SET TASK – Quote the lines starting with the one containing "Expand the Service tier dropdown" and ending with the one containing "Action: 246,71", both included, reproducing them without any change.

◆ ◆ ◆ ◆

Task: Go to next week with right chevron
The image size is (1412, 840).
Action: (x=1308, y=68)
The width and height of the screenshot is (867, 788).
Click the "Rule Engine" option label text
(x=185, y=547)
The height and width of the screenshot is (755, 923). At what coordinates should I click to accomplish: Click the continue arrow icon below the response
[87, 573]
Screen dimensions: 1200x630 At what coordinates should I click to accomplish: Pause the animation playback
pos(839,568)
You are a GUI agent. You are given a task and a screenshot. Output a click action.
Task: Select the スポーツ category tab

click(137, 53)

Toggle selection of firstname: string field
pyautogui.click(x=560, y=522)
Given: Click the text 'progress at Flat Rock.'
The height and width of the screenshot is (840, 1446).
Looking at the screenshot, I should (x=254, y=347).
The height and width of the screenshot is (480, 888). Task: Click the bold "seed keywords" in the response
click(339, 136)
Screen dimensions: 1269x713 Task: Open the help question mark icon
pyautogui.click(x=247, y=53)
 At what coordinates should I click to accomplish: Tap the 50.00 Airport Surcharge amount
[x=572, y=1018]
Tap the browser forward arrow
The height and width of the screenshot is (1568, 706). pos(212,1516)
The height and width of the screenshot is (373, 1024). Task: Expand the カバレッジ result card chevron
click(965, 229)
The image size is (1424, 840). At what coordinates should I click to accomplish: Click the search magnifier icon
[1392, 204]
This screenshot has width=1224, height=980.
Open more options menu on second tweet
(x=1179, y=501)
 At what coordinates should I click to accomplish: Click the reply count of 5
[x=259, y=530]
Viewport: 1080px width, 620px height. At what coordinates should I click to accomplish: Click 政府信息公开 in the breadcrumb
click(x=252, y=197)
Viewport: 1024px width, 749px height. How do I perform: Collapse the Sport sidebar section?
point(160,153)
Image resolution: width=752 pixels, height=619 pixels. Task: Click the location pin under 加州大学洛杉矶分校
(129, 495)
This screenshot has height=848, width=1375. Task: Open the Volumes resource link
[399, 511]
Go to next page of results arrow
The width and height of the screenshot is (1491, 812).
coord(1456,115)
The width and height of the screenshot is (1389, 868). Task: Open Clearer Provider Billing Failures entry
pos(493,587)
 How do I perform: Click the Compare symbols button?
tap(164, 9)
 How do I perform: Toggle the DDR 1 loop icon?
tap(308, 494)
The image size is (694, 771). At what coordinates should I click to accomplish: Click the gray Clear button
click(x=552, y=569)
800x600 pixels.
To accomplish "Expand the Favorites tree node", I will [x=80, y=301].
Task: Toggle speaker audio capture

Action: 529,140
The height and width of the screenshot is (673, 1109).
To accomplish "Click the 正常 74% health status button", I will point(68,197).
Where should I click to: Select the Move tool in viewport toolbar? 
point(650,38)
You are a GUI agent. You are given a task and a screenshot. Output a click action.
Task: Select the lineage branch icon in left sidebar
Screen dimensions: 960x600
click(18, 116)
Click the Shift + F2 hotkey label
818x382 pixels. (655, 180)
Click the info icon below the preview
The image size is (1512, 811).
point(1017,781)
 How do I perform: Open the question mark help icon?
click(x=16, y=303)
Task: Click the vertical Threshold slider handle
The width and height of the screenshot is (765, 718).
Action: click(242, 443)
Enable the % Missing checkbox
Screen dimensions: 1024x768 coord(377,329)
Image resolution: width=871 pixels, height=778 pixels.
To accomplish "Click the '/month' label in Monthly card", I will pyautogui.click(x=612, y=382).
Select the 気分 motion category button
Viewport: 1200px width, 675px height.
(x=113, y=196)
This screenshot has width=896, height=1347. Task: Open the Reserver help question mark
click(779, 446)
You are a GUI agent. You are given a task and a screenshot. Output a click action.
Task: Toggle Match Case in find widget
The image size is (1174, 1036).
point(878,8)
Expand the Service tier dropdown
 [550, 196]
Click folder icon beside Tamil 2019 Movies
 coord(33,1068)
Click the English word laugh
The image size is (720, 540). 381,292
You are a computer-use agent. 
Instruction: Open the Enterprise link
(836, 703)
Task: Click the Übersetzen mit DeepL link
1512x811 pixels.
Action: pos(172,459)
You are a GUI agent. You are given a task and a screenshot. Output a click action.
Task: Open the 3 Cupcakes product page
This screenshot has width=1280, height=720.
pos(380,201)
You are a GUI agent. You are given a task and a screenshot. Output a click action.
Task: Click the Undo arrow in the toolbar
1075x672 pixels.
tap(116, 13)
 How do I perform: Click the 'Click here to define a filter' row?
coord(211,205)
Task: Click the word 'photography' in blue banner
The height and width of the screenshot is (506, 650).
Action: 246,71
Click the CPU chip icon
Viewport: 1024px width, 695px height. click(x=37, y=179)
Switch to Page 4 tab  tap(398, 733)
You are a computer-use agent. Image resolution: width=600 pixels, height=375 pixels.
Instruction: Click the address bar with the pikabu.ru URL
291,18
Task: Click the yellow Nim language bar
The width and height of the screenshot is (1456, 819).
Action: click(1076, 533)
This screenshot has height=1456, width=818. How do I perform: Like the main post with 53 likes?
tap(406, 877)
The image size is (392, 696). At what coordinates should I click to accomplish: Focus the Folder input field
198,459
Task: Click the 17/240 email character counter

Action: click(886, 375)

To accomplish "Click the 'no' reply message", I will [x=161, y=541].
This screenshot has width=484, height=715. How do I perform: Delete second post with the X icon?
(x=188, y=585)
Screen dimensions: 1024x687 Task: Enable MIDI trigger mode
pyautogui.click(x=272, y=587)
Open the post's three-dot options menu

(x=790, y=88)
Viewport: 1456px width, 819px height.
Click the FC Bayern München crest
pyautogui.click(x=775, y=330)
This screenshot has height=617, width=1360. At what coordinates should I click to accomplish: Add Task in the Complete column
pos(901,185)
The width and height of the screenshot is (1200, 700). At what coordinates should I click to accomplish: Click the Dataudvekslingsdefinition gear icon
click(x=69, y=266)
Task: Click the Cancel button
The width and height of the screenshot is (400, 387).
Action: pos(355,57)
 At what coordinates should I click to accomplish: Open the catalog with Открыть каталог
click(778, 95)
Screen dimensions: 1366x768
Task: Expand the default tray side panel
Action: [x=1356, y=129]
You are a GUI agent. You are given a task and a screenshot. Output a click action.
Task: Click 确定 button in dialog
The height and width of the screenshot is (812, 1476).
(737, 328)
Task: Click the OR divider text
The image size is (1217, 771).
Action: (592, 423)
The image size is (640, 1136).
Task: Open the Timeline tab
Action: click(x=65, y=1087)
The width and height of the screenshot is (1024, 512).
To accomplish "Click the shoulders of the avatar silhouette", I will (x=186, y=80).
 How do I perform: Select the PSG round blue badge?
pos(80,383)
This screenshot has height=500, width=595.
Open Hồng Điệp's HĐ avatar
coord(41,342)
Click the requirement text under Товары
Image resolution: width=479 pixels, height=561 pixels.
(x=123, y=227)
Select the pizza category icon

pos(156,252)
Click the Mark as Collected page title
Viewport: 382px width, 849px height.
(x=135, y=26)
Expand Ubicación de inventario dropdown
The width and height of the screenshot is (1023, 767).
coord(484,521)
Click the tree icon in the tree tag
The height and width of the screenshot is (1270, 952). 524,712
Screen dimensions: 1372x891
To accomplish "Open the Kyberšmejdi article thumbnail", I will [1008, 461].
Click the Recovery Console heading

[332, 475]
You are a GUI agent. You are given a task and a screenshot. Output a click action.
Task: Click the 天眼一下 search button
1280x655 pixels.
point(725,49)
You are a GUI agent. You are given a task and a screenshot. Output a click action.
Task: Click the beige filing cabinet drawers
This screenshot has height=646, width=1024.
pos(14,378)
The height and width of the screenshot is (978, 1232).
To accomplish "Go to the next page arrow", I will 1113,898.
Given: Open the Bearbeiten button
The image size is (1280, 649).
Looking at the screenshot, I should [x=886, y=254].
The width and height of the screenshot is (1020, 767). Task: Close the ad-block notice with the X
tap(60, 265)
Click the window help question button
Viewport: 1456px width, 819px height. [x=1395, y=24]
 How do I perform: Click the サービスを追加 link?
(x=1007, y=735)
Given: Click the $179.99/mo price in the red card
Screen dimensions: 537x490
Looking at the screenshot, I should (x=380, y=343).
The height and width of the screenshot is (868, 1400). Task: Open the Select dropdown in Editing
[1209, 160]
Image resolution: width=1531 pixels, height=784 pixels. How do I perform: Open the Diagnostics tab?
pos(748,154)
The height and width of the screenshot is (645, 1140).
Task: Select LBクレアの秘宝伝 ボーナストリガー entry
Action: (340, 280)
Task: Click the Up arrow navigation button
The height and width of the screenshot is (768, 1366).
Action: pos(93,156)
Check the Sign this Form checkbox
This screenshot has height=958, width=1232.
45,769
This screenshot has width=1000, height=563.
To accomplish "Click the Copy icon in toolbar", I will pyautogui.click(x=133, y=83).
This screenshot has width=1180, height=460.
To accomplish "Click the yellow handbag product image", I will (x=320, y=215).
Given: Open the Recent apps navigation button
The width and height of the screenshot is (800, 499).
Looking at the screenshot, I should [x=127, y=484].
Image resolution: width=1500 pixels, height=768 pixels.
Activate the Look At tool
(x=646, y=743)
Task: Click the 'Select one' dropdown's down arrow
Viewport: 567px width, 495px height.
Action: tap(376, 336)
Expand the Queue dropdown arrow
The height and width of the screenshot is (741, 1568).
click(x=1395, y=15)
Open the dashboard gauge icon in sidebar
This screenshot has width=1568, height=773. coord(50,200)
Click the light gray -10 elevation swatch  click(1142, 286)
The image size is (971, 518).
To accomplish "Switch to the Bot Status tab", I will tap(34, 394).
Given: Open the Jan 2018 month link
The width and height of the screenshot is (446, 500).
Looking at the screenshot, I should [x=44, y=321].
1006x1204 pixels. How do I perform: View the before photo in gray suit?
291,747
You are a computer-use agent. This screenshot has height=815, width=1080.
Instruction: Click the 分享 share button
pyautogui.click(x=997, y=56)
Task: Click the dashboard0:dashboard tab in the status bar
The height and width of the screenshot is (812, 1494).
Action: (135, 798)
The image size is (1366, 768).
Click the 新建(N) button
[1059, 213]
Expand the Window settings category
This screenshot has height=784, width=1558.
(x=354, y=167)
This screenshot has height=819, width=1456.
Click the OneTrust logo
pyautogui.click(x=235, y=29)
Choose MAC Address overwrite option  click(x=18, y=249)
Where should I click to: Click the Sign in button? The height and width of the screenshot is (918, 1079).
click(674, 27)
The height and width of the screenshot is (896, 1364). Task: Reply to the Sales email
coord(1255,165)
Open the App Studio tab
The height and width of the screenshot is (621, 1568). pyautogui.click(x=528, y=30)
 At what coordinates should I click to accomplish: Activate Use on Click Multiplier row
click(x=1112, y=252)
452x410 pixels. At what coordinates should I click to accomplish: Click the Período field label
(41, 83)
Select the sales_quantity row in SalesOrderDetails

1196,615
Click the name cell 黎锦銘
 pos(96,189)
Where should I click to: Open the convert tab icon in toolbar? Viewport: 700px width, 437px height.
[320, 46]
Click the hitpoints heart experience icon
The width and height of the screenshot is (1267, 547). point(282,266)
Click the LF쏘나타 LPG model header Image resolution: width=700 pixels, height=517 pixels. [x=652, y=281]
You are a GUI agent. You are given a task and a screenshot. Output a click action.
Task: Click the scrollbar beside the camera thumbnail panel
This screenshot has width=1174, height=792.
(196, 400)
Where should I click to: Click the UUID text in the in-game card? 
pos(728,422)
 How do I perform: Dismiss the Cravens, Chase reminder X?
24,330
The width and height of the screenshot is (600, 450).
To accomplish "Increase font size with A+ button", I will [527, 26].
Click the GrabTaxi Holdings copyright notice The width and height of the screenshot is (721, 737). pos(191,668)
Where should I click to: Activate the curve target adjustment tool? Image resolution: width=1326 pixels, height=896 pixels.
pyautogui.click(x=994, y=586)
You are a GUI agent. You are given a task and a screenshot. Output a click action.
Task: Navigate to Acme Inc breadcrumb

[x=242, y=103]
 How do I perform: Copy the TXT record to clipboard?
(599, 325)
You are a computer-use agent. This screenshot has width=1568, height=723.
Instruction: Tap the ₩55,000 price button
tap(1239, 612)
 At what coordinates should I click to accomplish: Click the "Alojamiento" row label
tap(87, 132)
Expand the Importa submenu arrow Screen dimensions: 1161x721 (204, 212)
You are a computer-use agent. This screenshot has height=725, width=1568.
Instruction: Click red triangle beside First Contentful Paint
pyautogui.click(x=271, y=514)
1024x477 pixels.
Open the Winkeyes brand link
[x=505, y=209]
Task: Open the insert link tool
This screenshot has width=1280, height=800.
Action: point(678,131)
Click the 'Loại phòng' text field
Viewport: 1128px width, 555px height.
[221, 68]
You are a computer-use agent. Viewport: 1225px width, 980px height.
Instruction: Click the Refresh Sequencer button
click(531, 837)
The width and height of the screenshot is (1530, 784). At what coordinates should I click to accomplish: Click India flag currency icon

◆ ◆ ◆ ◆

SOLVED EXERCISE –
Expand the Service tier dropdown
 [550, 196]
Click folder icon beside Tamil 2019 Movies
 coord(33,1068)
Click the English word laugh
The image size is (720, 540). 381,292
You are a computer-use agent. 
Instruction: Open the Enterprise link
(836, 703)
Task: Click the Übersetzen mit DeepL link
1512x811 pixels.
Action: pos(172,459)
You are a GUI agent. You are given a task and a screenshot. Output a click action.
Task: Open the 3 Cupcakes product page
This screenshot has width=1280, height=720.
pos(380,201)
You are a GUI agent. You are given a task and a screenshot. Output a click action.
Task: Click the Undo arrow in the toolbar
1075x672 pixels.
tap(116, 13)
 How do I perform: Click the 'Click here to define a filter' row?
coord(211,205)
Task: Click the word 'photography' in blue banner
The height and width of the screenshot is (506, 650).
Action: 246,71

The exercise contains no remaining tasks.